Exercise task 1 — In the parenting blog post, what title is given to the Day 60 entry?
Exercise task 2 — Extend the parenting blog post, picking up right after its last sentence.

Quoted passage —
:::

Every parent dreams of a beautiful life for his kid and also toils for the kids all their lives. It is such a revealation to be a parent. It is not easy. The path is full of responsibilites, sacrifices and compromises. The day has to start before the kid wakes up and the day sometimes also starts when the kid goes to bed at night. It is the passage in between that determines the satisfaction of the kid and the parents. How well the parents have fared in the daytime to give a worthy day to the kid is so important. This is true especially for the kids who are at home and do not go to any daycare or school. The home has to be his first school and the parents have to be the teachers. It is the imagination that plays the role so pivotal in making kids learn something or the other, every day. That is and that should be the beauty of parents. The physical appearance has nothing to do with the warmth, the love, the joy and the learning that the kid gets or must get from his parents.

Jun 24, 2010

Day 60: Glamour and hard work

My breakfast today was combined with some phone calls from some friends (actually a few ones that I have in France), and only then I realise I am such a talkative person. Otherwise, I am so engrossed in my own world, my responsibilites and duties that I hardly speak to anyone.

With one of my friends, I just started to talk about Indian & French culture and when it is the right time to move back to India before the kids starts getting affected (iske pehle ke unko 'hawa' lag jaye)....then we shifted to TV shows we follow, we talked about Indian Idol, we talked about choreographer, Saroj Khan and her biography....etc etc.

Coming back to Saroj Khan, when I think of her or take/read her name, MADHURI flashes before my eyes. (so, I finished my breakfast watching her dances in 'Devdas'). She is such a beautiful dancer. I wish I could learn danse from her. Dancing is my passion but well I am quite an average dancer. Madhuri is my God .....I just love her, well I am only one of her crores of fans.....(feels bad :-)) )

:::

Given records —

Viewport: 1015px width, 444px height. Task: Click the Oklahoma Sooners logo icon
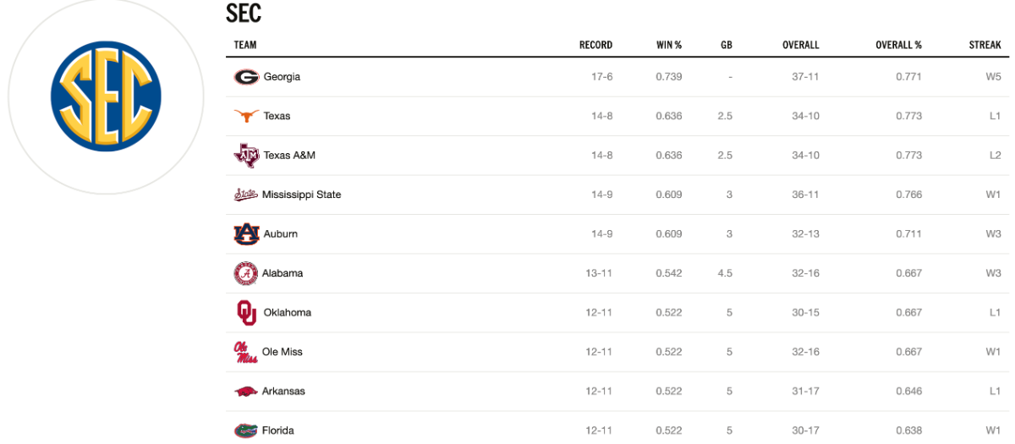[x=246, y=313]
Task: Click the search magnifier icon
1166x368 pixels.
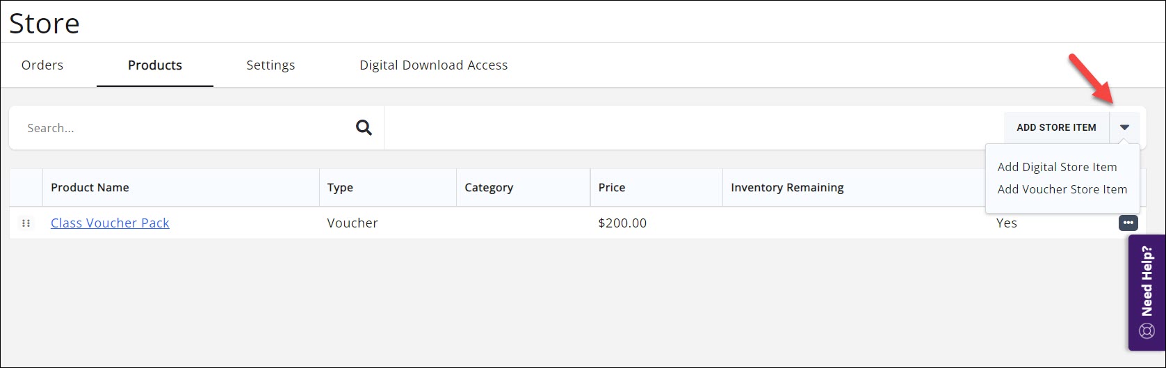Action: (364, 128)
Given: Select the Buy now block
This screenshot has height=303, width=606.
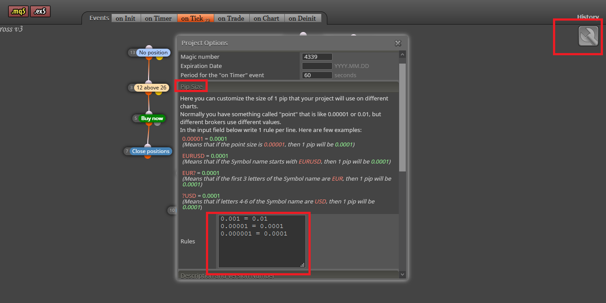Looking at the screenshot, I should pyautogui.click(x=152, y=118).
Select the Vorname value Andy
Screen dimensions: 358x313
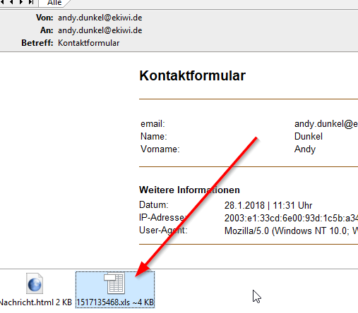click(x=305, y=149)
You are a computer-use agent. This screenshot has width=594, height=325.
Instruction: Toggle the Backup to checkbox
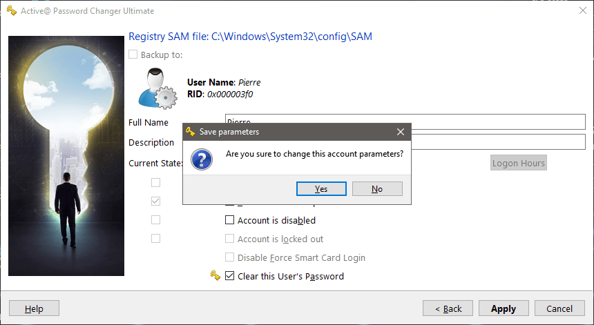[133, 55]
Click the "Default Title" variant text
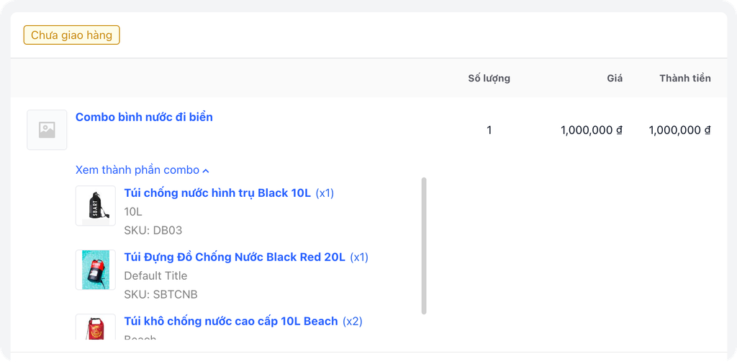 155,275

:::

Task answer 1 — Glamour and hard work

Task answer 2 —
I was wondering how much hard work these celebrity people have to do. The glamour, the name n fame, the money, the beautiful clothes, accessories, limelight.....they have it all, but it is not attained with a magic stick. It all comes with hard work, connections, sacrifices, routine n disciplined life, self control and immense determination. When I was at Cannes film festival in May this year, I saw the red carpet ceremony....was mesmerized to see so many stars on the red carpet and hundreds of fans cheering and getting mad for one autograph/handshake/close view etc. I thought these stars have toiled hard to be at this red carpet and experience this dazzling crowd of fans, it all does not come overnight. And today, all these came again to my head that hard work indeed pays you in life. It may be late, but surely, it will get paid one day in life. We are not to lose hope and give up, because who knows we are pretty close to winning.

With these thoughts (and ofcourse the energy n happiness from viweing Madhuri's danses), I am determined to win my battles and emerge as a winner....Good luck to me and all those who think same!

*My spellings for dance/danse are as a result of English/French (language that I am learning and practising now, being in France).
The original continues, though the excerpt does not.